I am learning scrapy and along with sqlalchemy I got one problem I want to replace the current stock data every time the website is scraped. I came from django background there was update_or_create method as the data used to be replaced on every new update.
I have setup pipelines.py in scrapy as following:
class ScrapySpiderPipeline:
def __init__(self):
"""
Initializes database connection and sessionmaker.
Creates deals table.
"""
engine = db_connect()
create_nepse_table(engine)
self.Session = sessionmaker(bind=engine)
def process_item(self, item, spider):
"""Save deals in the database.
This method is called for every item pipeline component.
"""
session = self.Session()
nepse = NepseDb(**item)
try:
session.add(nepse)
session.commit()
except:
session.rollback()
raise
finally:
session.close()
return item
and my models.py is as following
DeclarativeBase = declarative_base()
def db_connect():
"""
Performs database connection using database settings from settings.py.

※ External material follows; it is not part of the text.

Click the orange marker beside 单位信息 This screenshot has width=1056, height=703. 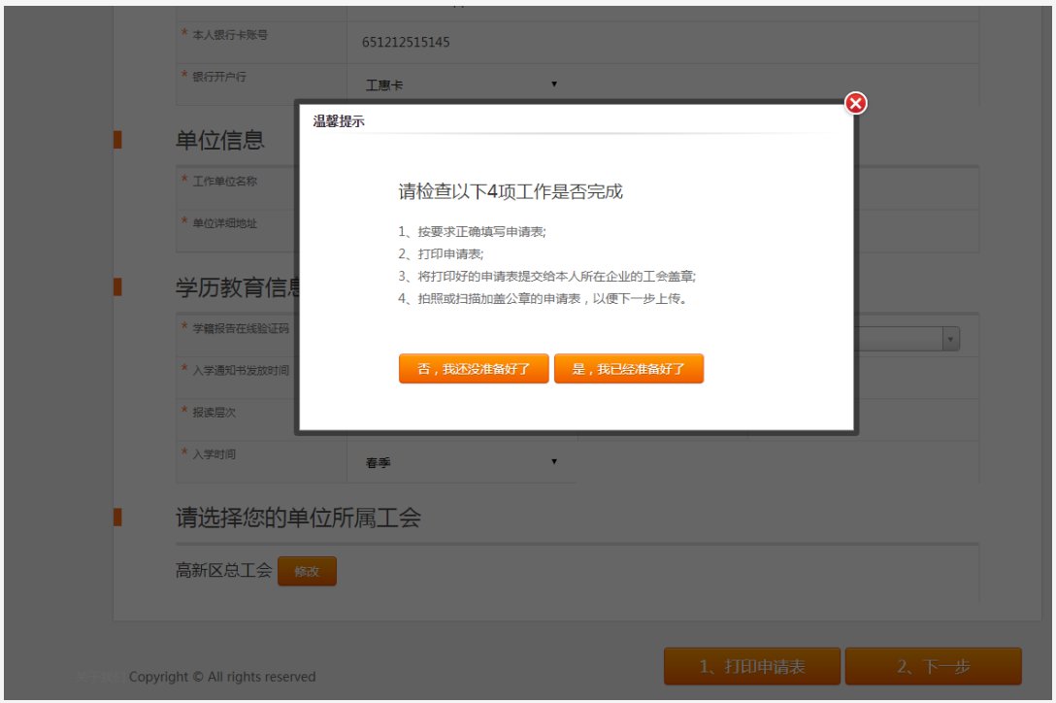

Returns sqlalchemy engine instance
"""
return create_engine(get_project_settings().get("CONNECTION_STRING"))
def create_table(engine):
DeclarativeBase.metadata.create_all(engine)
class NepseDB(DeclarativeBase):
__tablename__ = "nepse_data"
id = Column(Integer, primary_key=True)
index = Column('index', Text())
How do I create or update my index data on next scrape? Any hint will be appreciated.